Exercise directions: Write out every record below exactly as it appears.

*** Block opens ***

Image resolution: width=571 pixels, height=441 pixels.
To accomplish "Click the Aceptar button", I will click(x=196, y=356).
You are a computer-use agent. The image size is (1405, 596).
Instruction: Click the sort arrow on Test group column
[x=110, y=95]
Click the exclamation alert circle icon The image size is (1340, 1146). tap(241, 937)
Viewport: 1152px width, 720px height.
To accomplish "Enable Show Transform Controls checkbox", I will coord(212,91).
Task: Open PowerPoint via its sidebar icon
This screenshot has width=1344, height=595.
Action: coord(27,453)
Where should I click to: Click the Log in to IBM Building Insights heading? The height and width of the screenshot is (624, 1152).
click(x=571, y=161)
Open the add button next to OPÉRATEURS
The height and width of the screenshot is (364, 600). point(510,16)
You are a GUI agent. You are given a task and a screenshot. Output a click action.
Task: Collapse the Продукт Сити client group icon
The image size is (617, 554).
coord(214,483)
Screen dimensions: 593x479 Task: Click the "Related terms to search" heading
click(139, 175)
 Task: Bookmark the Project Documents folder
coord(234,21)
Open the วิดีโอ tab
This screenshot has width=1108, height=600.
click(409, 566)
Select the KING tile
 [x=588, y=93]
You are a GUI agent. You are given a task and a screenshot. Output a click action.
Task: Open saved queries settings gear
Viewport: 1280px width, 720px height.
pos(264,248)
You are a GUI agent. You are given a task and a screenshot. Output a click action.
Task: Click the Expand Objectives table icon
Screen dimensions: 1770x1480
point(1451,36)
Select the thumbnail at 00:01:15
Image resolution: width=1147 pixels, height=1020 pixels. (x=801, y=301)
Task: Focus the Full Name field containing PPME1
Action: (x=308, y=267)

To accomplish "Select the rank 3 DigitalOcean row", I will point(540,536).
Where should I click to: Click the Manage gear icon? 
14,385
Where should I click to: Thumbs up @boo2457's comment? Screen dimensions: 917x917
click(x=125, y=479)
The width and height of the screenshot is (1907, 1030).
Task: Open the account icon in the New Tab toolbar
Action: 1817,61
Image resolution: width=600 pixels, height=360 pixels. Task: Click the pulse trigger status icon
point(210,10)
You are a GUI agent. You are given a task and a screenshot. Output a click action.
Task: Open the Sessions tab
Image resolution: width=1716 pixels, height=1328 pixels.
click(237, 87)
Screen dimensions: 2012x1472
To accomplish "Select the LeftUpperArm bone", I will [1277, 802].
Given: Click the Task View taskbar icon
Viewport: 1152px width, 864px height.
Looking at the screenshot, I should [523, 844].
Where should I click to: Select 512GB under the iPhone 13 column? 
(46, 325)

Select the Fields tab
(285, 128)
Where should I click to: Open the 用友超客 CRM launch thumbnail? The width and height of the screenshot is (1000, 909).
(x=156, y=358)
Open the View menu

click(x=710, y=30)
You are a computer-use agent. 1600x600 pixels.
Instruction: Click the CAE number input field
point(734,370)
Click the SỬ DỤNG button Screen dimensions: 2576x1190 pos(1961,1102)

*** Block closes ***

Worked solution:
Image resolution: width=571 pixels, height=441 pixels.
To accomplish "Click the Aceptar button", I will click(x=196, y=356).
You are a computer-use agent. The image size is (1405, 596).
Instruction: Click the sort arrow on Test group column
[x=110, y=95]
Click the exclamation alert circle icon The image size is (1340, 1146). tap(241, 937)
Viewport: 1152px width, 720px height.
To accomplish "Enable Show Transform Controls checkbox", I will coord(212,91).
Task: Open PowerPoint via its sidebar icon
This screenshot has width=1344, height=595.
Action: coord(27,453)
Where should I click to: Click the Log in to IBM Building Insights heading? The height and width of the screenshot is (624, 1152).
click(x=571, y=161)
Open the add button next to OPÉRATEURS
The height and width of the screenshot is (364, 600). point(510,16)
You are a GUI agent. You are given a task and a screenshot. Output a click action.
Task: Collapse the Продукт Сити client group icon
The image size is (617, 554).
coord(214,483)
Screen dimensions: 593x479 Task: Click the "Related terms to search" heading
click(139, 175)
 Task: Bookmark the Project Documents folder
coord(234,21)
Open the วิดีโอ tab
This screenshot has width=1108, height=600.
click(409, 566)
Select the KING tile
 [x=588, y=93]
You are a GUI agent. You are given a task and a screenshot. Output a click action.
Task: Open saved queries settings gear
Viewport: 1280px width, 720px height.
pos(264,248)
You are a GUI agent. You are given a task and a screenshot. Output a click action.
Task: Click the Expand Objectives table icon
Screen dimensions: 1770x1480
point(1451,36)
Select the thumbnail at 00:01:15
Image resolution: width=1147 pixels, height=1020 pixels. (x=801, y=301)
Task: Focus the Full Name field containing PPME1
Action: (x=308, y=267)

To accomplish "Select the rank 3 DigitalOcean row", I will point(540,536).
Where should I click to: Click the Manage gear icon? 
14,385
Where should I click to: Thumbs up @boo2457's comment? Screen dimensions: 917x917
click(x=125, y=479)
The width and height of the screenshot is (1907, 1030).
Task: Open the account icon in the New Tab toolbar
Action: 1817,61
Image resolution: width=600 pixels, height=360 pixels. Task: Click the pulse trigger status icon
point(210,10)
You are a GUI agent. You are given a task and a screenshot. Output a click action.
Task: Open the Sessions tab
Image resolution: width=1716 pixels, height=1328 pixels.
click(237, 87)
Screen dimensions: 2012x1472
To accomplish "Select the LeftUpperArm bone", I will [1277, 802].
Given: Click the Task View taskbar icon
Viewport: 1152px width, 864px height.
Looking at the screenshot, I should [523, 844].
Where should I click to: Select 512GB under the iPhone 13 column? 
(46, 325)

Select the Fields tab
(285, 128)
Where should I click to: Open the 用友超客 CRM launch thumbnail? The width and height of the screenshot is (1000, 909).
(x=156, y=358)
Open the View menu

click(x=710, y=30)
You are a computer-use agent. 1600x600 pixels.
Instruction: Click the CAE number input field
point(734,370)
Click the SỬ DỤNG button Screen dimensions: 2576x1190 pos(1961,1102)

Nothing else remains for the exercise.